Covalent Targeting of Ras G12C by Rationally Designed Peptidomimetics

Protein-protein interactions (PPIs) play a critical role in fundamental biological processes. Competitive inhibition of these interfaces requires compounds that can access discontinuous binding epitopes along a large, shallow binding surface area. Conformationally defined protein surface mimics present a viable route to target these interactions. However, the development of minimal protein mimics that engage intracellular targets with high affinity remains a major challenge because mimicry of a portion of the binding interface is often associated with the loss of critical binding interactions. Covalent targeting provides an attractive approach to overcome the loss of noncovalent contacts but have the inherent risk of dominating noncovalent contacts and increasing the likelihood of nonselective binding.
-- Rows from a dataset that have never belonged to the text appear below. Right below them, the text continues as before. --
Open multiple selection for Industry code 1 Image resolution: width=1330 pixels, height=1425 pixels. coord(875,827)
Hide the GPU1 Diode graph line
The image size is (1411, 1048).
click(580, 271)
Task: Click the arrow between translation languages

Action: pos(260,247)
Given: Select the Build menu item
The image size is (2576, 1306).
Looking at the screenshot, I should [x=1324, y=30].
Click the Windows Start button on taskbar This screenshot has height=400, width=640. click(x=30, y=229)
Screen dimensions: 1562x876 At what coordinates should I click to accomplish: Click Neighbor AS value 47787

Here, we report the iterative design of a proteolytically stable alpha(3)beta chimeric helix mimic that covalently targets oncogenic Ras G12C as a model system. We explored several electrophiles to optimize preferential alkylation with the desired C12 on Ras. The designed lead peptide modulates nucleotide exchange, inhibits activation of the Ras-mediated signaling cascade, and is selectively toxic toward mutant Ras G12C cancer cells. The relatively high frequency of acquired cysteines as missense mutations in cancer and other diseases suggests that covalent peptides may offer an untapped therapeutic approach for targeting aberrant protein interactions.